For the records below, print the lines from the line with "Select the Markdown" through the line with "You are a computer-use agent. The width" exactly as written; include both end lines and exclude the rest.

[Collected data]
--

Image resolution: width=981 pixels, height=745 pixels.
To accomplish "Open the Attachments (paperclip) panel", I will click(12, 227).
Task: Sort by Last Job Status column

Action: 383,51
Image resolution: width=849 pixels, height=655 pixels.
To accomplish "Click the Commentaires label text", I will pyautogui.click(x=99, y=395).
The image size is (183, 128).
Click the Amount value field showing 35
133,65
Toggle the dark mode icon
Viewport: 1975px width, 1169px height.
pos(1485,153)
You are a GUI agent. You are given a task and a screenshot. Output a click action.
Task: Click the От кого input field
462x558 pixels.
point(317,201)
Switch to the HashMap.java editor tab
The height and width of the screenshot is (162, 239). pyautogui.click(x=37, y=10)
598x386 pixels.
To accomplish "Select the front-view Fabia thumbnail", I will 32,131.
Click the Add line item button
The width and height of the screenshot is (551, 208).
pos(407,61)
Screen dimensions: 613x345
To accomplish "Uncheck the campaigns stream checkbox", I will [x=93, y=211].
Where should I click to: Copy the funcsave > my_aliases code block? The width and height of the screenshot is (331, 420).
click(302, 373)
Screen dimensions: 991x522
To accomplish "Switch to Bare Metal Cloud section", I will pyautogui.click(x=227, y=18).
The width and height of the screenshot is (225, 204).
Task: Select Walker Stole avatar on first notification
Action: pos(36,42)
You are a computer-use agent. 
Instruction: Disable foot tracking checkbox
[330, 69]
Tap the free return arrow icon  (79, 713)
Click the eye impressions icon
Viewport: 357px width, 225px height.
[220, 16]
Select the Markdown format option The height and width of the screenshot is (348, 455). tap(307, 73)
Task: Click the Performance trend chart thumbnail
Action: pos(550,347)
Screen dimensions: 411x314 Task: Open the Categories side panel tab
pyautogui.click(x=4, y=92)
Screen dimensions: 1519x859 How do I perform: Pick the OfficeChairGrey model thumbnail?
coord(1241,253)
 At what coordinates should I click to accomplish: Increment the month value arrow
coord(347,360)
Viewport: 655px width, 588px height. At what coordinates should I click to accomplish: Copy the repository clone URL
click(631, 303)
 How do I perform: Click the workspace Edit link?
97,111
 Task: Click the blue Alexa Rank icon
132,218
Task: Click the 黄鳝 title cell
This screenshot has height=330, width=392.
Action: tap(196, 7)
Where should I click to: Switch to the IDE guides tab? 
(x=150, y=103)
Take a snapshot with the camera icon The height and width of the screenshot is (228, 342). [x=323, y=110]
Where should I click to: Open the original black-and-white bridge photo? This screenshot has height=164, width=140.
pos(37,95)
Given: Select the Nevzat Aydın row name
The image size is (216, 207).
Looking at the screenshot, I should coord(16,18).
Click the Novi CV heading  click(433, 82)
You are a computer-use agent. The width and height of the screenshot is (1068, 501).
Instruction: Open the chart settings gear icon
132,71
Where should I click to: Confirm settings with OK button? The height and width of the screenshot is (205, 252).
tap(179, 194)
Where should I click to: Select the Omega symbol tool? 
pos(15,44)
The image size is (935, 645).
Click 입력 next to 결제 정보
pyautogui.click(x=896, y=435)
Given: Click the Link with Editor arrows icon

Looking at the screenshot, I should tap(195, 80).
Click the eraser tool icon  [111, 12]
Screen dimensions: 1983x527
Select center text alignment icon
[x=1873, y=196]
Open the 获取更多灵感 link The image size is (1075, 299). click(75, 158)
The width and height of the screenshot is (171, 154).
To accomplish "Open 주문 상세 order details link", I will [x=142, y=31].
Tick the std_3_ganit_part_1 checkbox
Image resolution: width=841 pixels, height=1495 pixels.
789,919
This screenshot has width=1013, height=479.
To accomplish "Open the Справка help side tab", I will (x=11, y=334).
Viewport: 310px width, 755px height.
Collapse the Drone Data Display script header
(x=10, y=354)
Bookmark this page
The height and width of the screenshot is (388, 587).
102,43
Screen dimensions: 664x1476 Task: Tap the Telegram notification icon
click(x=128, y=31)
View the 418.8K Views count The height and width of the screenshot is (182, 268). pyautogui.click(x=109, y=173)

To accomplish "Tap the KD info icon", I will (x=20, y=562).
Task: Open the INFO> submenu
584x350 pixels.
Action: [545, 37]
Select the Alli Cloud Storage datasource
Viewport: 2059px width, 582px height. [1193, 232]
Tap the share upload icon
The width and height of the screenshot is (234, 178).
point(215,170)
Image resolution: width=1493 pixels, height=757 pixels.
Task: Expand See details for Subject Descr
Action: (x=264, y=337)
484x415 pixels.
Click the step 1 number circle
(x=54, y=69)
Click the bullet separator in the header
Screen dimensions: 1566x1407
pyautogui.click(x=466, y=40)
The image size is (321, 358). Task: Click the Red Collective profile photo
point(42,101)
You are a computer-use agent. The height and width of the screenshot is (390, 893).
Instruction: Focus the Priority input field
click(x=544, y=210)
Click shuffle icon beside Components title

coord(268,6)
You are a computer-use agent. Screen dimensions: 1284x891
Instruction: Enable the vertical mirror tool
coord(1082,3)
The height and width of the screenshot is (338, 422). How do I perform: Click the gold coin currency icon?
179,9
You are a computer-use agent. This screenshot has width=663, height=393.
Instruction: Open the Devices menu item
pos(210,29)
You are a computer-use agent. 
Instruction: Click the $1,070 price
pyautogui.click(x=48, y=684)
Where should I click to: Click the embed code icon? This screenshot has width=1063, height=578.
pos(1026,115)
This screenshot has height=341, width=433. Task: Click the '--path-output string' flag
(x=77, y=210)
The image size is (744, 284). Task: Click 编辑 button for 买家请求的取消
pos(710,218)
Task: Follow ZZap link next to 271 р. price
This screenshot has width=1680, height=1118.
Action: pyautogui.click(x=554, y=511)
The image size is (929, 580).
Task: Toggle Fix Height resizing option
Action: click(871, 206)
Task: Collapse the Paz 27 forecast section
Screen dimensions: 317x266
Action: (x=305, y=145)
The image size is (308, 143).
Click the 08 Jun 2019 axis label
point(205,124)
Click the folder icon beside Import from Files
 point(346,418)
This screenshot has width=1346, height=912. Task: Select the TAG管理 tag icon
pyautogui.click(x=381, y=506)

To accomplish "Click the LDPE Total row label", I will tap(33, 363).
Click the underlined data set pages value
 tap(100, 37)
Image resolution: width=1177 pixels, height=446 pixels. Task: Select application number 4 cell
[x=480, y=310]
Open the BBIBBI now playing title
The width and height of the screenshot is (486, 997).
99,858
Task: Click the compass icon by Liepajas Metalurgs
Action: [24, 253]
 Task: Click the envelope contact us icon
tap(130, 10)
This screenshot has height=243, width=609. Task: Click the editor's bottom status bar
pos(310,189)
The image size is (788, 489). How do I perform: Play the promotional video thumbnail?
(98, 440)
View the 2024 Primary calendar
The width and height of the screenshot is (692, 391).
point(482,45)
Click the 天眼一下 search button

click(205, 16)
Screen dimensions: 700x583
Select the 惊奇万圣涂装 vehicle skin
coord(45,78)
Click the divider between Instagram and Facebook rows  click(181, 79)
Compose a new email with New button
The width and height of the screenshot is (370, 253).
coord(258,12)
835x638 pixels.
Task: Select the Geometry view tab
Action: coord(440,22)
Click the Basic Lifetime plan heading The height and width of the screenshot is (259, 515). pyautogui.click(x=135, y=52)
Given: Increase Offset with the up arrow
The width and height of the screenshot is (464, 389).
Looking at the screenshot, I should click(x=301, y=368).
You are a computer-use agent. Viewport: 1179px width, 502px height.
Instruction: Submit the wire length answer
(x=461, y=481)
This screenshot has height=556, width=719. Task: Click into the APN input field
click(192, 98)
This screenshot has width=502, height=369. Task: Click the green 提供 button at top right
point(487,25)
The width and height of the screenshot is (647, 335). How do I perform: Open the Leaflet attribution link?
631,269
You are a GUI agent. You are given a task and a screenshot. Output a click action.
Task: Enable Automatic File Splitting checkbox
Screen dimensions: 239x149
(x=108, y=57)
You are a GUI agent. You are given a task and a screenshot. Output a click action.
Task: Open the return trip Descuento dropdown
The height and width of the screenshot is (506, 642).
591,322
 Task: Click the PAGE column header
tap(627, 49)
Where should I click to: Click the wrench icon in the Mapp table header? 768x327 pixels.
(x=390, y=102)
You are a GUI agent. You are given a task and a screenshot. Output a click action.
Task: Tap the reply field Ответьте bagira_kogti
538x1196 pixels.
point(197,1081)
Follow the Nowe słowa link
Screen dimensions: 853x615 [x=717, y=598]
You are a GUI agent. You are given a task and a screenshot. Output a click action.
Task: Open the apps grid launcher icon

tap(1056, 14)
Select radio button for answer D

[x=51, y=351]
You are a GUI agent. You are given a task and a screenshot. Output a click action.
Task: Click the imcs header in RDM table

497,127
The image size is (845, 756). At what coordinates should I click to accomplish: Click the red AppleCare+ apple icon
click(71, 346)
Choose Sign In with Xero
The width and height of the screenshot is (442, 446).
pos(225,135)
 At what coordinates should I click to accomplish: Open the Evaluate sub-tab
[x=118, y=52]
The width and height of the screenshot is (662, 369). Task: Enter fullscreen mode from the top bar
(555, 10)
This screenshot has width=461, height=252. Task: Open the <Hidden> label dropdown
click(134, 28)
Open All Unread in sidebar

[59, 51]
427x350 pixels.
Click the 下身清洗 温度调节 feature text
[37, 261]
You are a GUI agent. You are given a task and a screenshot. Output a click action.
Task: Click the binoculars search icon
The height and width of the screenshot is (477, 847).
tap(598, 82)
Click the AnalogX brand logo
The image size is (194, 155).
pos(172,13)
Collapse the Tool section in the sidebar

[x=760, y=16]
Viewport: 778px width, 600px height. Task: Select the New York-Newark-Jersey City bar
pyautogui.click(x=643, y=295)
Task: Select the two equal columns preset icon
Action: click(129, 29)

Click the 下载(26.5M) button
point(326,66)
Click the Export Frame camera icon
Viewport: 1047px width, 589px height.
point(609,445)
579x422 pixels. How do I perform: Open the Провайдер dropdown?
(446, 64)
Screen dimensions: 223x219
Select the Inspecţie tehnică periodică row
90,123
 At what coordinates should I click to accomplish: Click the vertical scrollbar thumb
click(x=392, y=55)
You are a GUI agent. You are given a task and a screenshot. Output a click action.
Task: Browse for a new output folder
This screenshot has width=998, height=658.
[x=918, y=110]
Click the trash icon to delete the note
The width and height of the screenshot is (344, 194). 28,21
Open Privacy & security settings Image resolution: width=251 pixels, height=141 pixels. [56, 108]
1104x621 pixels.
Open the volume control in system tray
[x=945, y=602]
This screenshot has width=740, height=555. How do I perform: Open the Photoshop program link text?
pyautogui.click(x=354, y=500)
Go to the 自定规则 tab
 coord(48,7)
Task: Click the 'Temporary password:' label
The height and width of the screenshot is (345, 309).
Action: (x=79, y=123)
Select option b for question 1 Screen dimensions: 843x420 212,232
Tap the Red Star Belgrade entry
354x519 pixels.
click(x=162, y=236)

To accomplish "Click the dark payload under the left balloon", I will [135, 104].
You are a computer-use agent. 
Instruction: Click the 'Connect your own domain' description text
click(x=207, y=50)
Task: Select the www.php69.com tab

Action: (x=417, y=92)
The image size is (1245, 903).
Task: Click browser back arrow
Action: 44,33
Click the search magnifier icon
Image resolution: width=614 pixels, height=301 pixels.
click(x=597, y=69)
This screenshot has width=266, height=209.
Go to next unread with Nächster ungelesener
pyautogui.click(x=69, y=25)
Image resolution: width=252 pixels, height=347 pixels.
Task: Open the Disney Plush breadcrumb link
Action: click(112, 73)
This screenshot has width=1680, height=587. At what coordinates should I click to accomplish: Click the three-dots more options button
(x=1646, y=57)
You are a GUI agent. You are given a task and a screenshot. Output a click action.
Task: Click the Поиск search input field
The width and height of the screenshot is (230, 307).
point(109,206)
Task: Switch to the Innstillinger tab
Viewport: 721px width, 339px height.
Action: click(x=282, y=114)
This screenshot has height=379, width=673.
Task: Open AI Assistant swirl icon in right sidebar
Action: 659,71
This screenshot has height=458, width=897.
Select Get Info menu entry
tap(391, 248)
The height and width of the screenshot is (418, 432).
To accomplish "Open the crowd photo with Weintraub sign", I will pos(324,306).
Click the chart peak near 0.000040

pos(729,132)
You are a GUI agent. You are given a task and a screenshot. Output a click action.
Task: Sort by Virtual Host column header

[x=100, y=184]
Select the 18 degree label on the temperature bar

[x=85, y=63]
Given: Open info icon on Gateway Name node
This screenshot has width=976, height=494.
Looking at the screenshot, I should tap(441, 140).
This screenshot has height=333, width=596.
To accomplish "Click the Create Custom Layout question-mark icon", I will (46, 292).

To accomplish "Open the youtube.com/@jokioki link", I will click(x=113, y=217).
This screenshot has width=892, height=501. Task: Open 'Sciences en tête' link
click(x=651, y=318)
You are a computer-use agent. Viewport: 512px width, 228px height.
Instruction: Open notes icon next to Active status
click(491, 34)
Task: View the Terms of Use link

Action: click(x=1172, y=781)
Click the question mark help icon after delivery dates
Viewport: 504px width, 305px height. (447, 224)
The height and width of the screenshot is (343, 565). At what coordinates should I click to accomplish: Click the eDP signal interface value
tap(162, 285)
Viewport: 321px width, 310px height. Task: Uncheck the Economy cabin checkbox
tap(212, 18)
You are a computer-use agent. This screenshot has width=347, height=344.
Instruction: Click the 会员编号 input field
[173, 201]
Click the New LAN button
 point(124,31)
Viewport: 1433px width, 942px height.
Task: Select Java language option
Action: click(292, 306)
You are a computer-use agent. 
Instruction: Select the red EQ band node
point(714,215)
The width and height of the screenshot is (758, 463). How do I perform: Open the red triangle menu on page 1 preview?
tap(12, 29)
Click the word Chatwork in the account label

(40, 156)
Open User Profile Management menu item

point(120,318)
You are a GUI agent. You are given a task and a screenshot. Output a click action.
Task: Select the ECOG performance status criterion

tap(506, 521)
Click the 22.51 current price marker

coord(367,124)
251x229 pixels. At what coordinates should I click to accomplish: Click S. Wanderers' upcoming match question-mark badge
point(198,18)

--

- **Worked solution**:
Select the Markdown format option The height and width of the screenshot is (348, 455). tap(307, 73)
Task: Click the Performance trend chart thumbnail
Action: pos(550,347)
Screen dimensions: 411x314 Task: Open the Categories side panel tab
pyautogui.click(x=4, y=92)
Screen dimensions: 1519x859 How do I perform: Pick the OfficeChairGrey model thumbnail?
coord(1241,253)
 At what coordinates should I click to accomplish: Increment the month value arrow
coord(347,360)
Viewport: 655px width, 588px height. At what coordinates should I click to accomplish: Copy the repository clone URL
click(631, 303)
 How do I perform: Click the workspace Edit link?
97,111
 Task: Click the blue Alexa Rank icon
132,218
Task: Click the 黄鳝 title cell
This screenshot has height=330, width=392.
Action: tap(196, 7)
Where should I click to: Switch to the IDE guides tab? 
(x=150, y=103)
Take a snapshot with the camera icon The height and width of the screenshot is (228, 342). [x=323, y=110]
Where should I click to: Open the original black-and-white bridge photo? This screenshot has height=164, width=140.
pos(37,95)
Given: Select the Nevzat Aydın row name
The image size is (216, 207).
Looking at the screenshot, I should coord(16,18).
Click the Novi CV heading  click(433, 82)
You are a computer-use agent. The width and height of the screenshot is (1068, 501).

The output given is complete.